Health professionals are living with paradox—they seem to have a dark future of financial decompression—but they also have, opportunities to use an emerging model of healthcare. They have to meet a new challenge of providing improved service for patients with long term medical conditions which seems to be an impossible mission —but so far from being hopeless better results are eminently attainable: the challenge is to break away from obsolete patterns of service and to use forces of innovation .
In the last thirty years there have been improvements in survival—the premature mortality rate has halved in the UK and infant mortality has fallen 70 per cent.

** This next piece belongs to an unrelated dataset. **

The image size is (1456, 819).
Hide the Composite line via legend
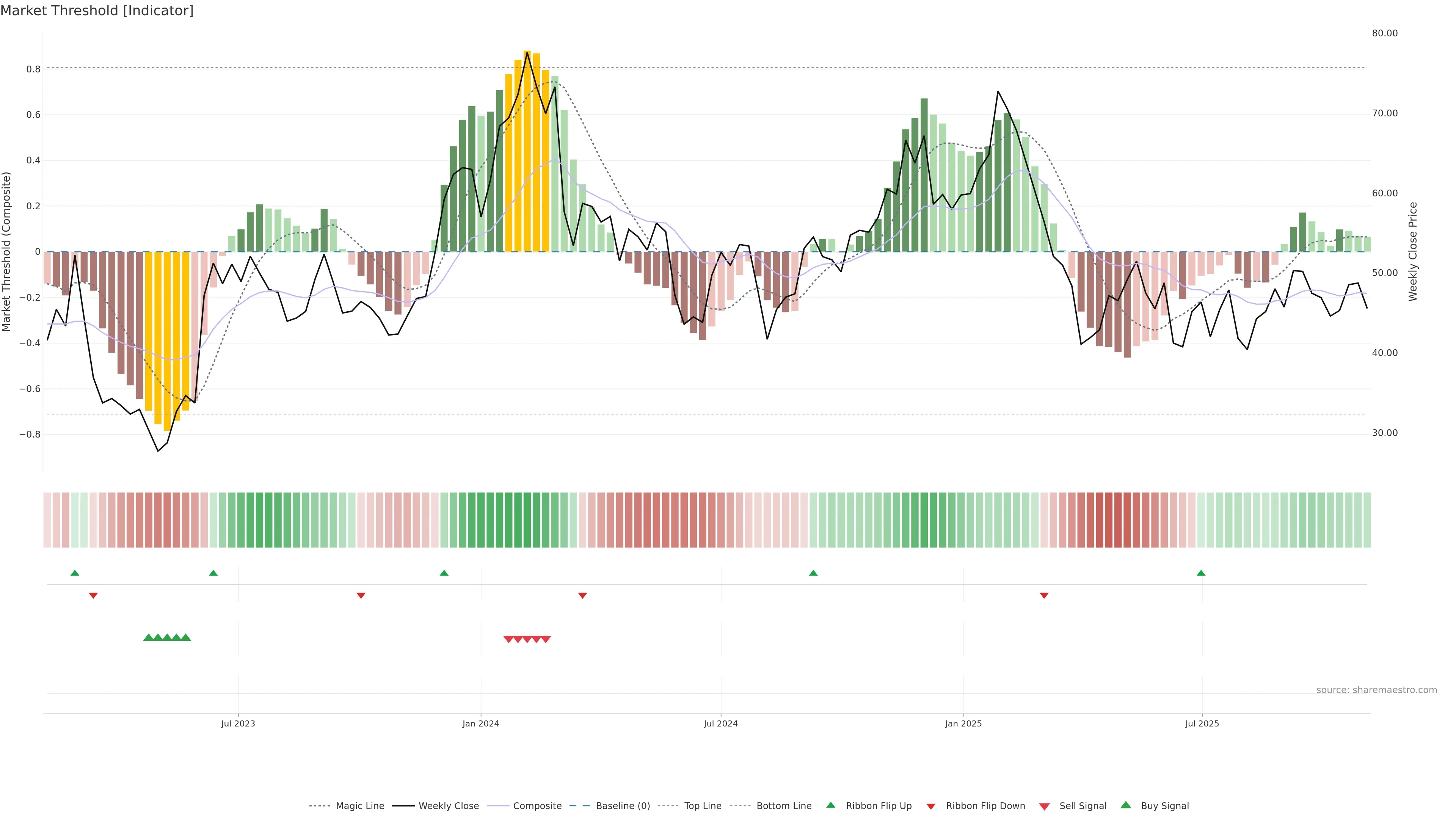(x=537, y=806)
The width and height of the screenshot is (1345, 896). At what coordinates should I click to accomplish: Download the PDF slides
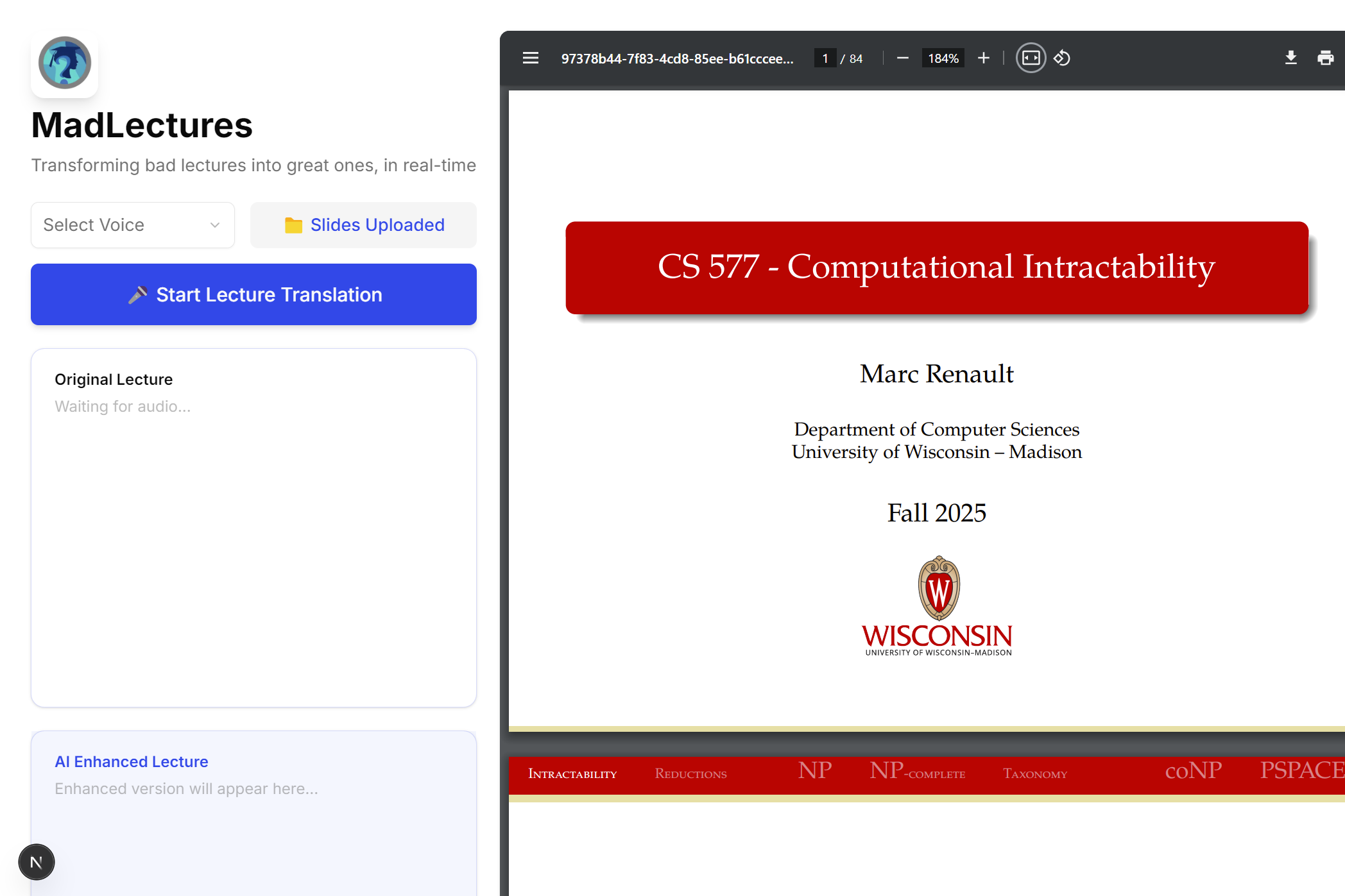(1290, 58)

In the US increased medical services have offset the potential effects on mortality of the higher rates of chronic illness with rates four times higher in the UK. Yet the proportions reporting restricted activity as a result of disability in most developed countries have shown little improvement and remain at around 40 per cent. We have improved survival but not very much the quality of life of those survivors who have long term conditions.
The new model has been emerging out of practice –from national strategies for CHD and for HIV-related conditions. It is also part of the urgent agenda in health services with little funding growth. Like all other areas of consumption buyers are looking to do more with less – sales at Aldi rose 28% in the last quarter. The new model already has a track record of success for improving outcome and in containing costs . It involves key stages:
Prevention. There is now clear evidence from Scandinavia and from the results of smoking cessation programmes that risk reduction and life style change can reduce morbidity. The social demand for healthcare can be contained—it is only infinite if provider incentives make it that way.

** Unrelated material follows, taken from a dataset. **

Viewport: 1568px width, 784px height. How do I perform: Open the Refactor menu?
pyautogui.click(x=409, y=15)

Early Diagnosis. In Coronary Heart disease identification of risk factors has shown that it is possible to improve outcomes. Ancel Keys and his work fifty years ago on cholesterol has been completely vindicated. Gains to earlier diagnosis are now clear in all major disease areas—cancer, heart disease, stroke, AIDS related conditions and others.
Active Treatment The coming of minimally invasive treatment and medium ticket diagnostics has made treatment much more accessible and lowered costs per case making it possible to improve access to care. Procedures such as cataract operation and cardiac procedures which were costly and difficult in the 1960s generating long waiting lists which impaired outcomes can now be done on a day basis. The insertion of stents on a day basis has substituted for 60 per cent of the long and dangerous CABG operations.
Care Programmes Improved outcomes from active treatment have created a new challenge of case management. The longer term experience means that communication with patients becomes a much greater part of care. Unless patients take responsibility for their own management costs of repeated consultations will put pressure on service standards.
The new model can use new digital technology to speed up diagnostics and improve communication with patients. Current health services spend vast amounts on services which are disconnected and obsolete—as with many of the 44 m outpatient appointments in the UK. A visit to A and E costs £140—a Skype contact (with staff costs) £17. Health services are the last stronghold of heavy equipment and big sites—with high costs in heating and maintenance.
This model is the core of the more successful programmes. In Finland the use of low cost prevention programmes has turned one of the unhealthiest populations in Europe in North Karelia into one with the lowest mortality Finland has also reduced hospital use for COPD patients by 38 per cent with a ten year use of a similar strategy. The new model shows that demand need not be infinite. In systems that use the model demand can be controlled; for example in Sweden hospital admissions rose 1 per cent from 2000-2009 compared to 36 per cent in the same period in the UK. .
The model can also be used to contain costs. It is a possible answer to the long running problems of cost escalation in health services. Even in the US—the world champion in healthcare cost escalation, total spending on CHD treatment has fallen in the last five year as result of the impact of statins in reducing disease and improvement of stents reducing the need for re-operation.